Earlier this week, Barfoot and Thompson reported Auckland house sales volumes growing at more than 20 per cent a year, and prices rose 23 per cent in February from a year ago in the leading indicator area of the eastern suburbs. The BNZ-REINZ survey of estate agents this week also picks up on the increasingly bubbly sounds emanating from Auckland. Agents reported many more buyers than sellers and prices rising. The survey pointed to the Auckland surge leading "the next upswing in the housing market".

Banks are out again aggressively lending to people with deposits as low as 5 per cent. First-home buyers are raiding their KiwiSaver funds and topping them up with up to $10,000 per couple in subsidies from Housing NZ.

They are doing so confident that the Reserve Bank is reassuring them about lower interest rates for longer.

In the three weeks to March 2, $3.251 billion worth of mortgages was approved and $3.206 billion was approved in the three weeks to December 16.

The last time we saw that same sequence of heavy late-summer, early-autumn house lending was in December 2007 and March 2008, just as the housing boom was peaking.

ASB's 80 per cent-plus lending grew $667 million in the December quarter alone to 19.5 per cent of its book. Westpac, ASB and BNZ are all aggressively lending at 95 per cent again, so much so that ANZ's CEO warned of the potential problems of such lending here.
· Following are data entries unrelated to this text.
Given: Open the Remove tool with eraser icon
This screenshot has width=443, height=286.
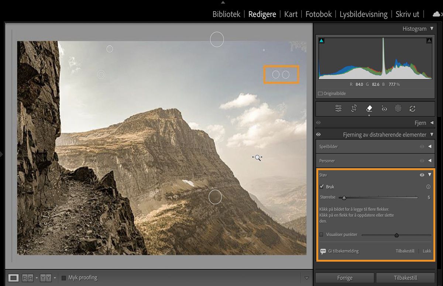Looking at the screenshot, I should tap(368, 108).
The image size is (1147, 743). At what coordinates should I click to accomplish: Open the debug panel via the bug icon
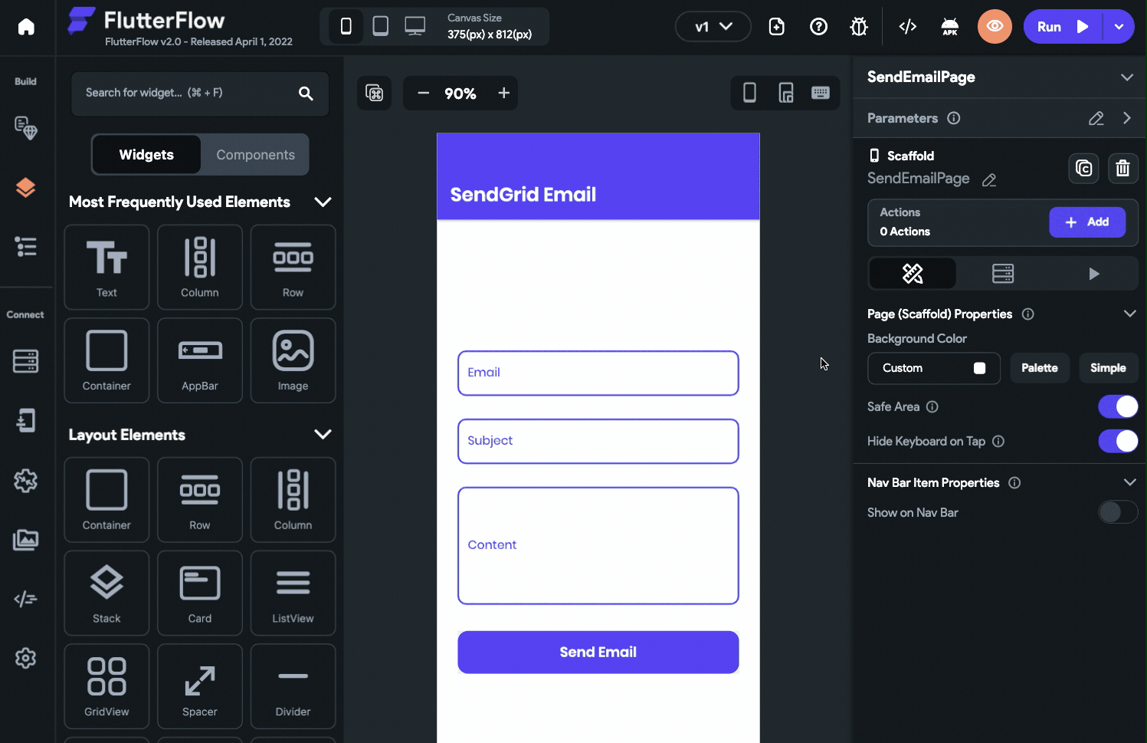tap(858, 26)
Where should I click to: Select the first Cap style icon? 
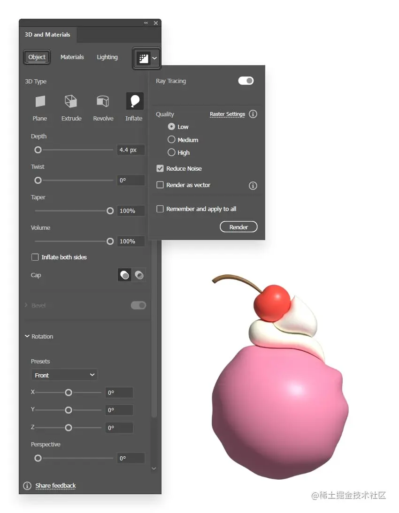pos(124,275)
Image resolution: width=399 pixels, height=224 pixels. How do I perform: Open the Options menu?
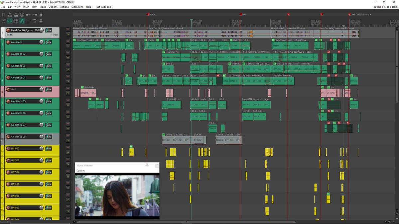53,7
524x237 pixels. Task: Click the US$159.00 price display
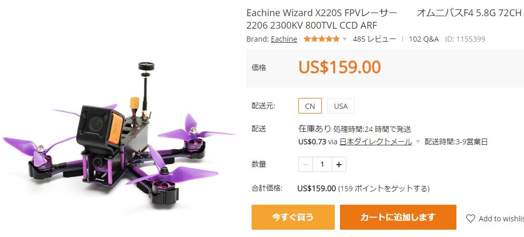(339, 67)
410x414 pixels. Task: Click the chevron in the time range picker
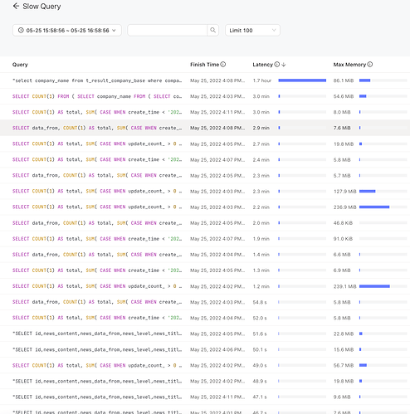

To top it off, Wellington apartment owner Donald Stott and his (unnamed) bank advertised 100 per cent finance to first-home buyers this week.

"With rising values comes the consequence of rising equity levels by property owners," Stott said. "This display of confidence by one of the country's major banks is exactly the sort of positive indication the wider property market is looking for."

If 100 per cent lending on apartments is not enough of a warning signal, I don't know

what is.

The slightly scary thing is the Reserve Bank could do exactly what it did in late 2003 - rely on a strong currency to leave rates low, or even allow it to cut rates. Have we learned anything?